You need go no farther than the dictionary. It tells us that a rune is a "mystery" or "secret" attached to "magic." Unfortunately, there is no such thing as "white" and "black" magic. Magic is magic and it is not of the Holy Spirit. Yet it was becoming increasingly clear that "Runescape" was steeped in this wrong form of mysticism.

We immediately and completely took our kids away from this "game" when we found out that they were approaching a level when in fact wizard and witches casting spells come onto the scene. The figures and landscape in Runescape were dark, we came to see; there is an encounter with a demon (who goes by a name); and you progress when you cast spells on other players and either kill witches or serve them. There are spells that "curse," spells that "enchant," spells that sap your energy.

There are the various "quests." As one set of directions says, "Reward: 1 quest point, 375 magic experience. Instructions: Go to the Port Sarim Magic Shop and buy an Eye of Newt for 3 coins. Now head northwest and you will get to a chicken farm. Kill a chicken and pick up a piece of meat. Follow the path southwest and you should come to a field on the west. Pick an onion. Head south into Rimmington. Talk to [witch] Hetty in the southeastern most building. She will tell you to get some ingredients for a potion.

"Go to the building just east of Hetty's house and kill a rat (level 2). It should drop a rat's tail. If you haven't started the quest then it won't drop it. Don't worry if your cooking level is too high not to burn meat. Go to the house north of Hetty's and cook the meat on the range. If you don't burn it, use the cooked meat on the range and that will burn it. Return to Hetty with those four ingredients:

"Eye of Newt
"Onion
"Rat's Tail
"Burnt Meat

"She will tell you to drink from the cauldron.

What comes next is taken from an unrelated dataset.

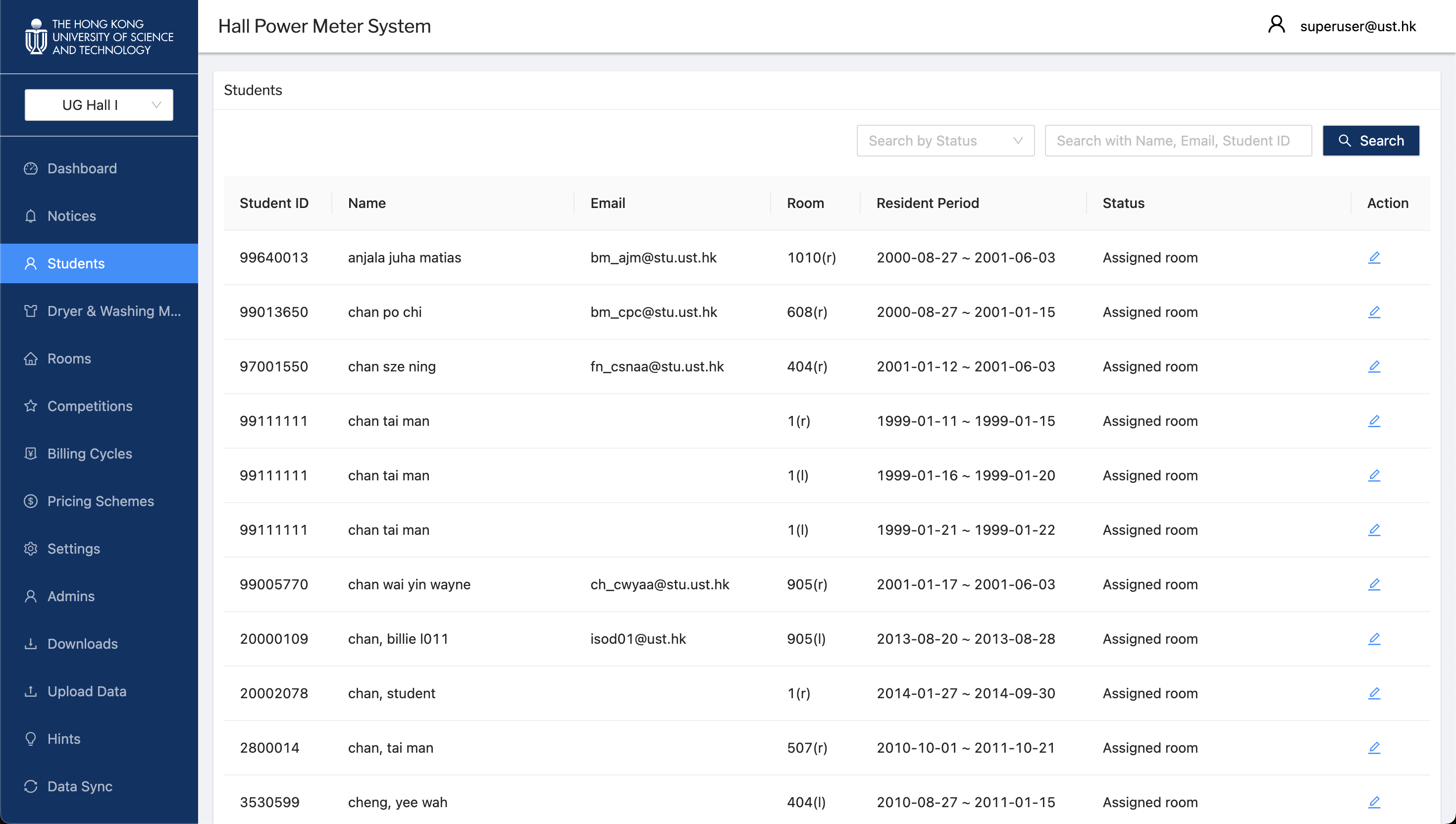Click the user profile icon

(x=1276, y=25)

Right click on the cauldron in her house and click 'drink from cauldron.' The quest is now finished."

That's what I found when I looked into the game before our kids got quite to such a point. We thank God for the warning. The quest was ended and so was their involvement with this "game." It may seem old-fashioned -- or even paranoid ("it's just entertainment," is the modern repost) -- but the occult in any form is unwelcome, in the extreme, where we live.

This is my opinion. I can't state here that "Runescape" or anything else is intentionally evil. You wonder sometimes if the creators simply didn't believe in the real power of witchcraft and so saw no harm in imitating it.

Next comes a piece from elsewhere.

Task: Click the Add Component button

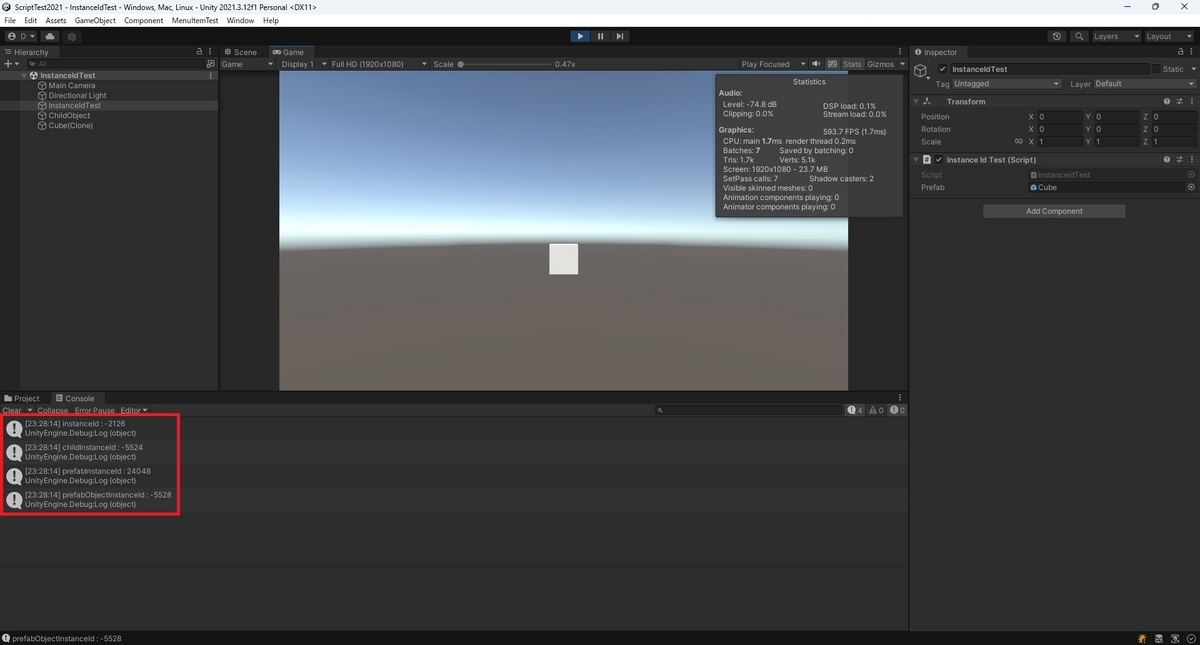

But harm there is. The forces of evil respond to invocations. Those who are sensitive can feel it. It is a time of great deception, and the creators of such games -- like the creators of songs, like the creators of movies -- can also be ensnared as they ensnare others. One has to wonder, with how captivating these games are, however, if in some cases there are not real spells to begin with.

The fruits? Potential future proclivities to the occult, to which they have been acclimated, and attachment of spirits during the game playing.

Brushing up against the occult can leave a residue.

When you are exposed to something occult as a game, or in a book, it makes it easier to try it on a more serious level when you get older, and many have been trapped in the occult as a result, with claims, in the case of some of the aforementioned "games," of suicide. 

What a difficult time! By now, the fact that witchery permeates TV and even cartoons is old news. But the tentacles continue to spread. We kept our kids from Harry Potter (which also has invocations to the dark side, and which Pope Benedict strongly discouraged), but who can tell what refined forms are presented in other settings and even in Catholic schools around the world?

Only with prayer do we sensitize ourselves to the more subtle manifestations of evil, and only through Christ can we protect our young.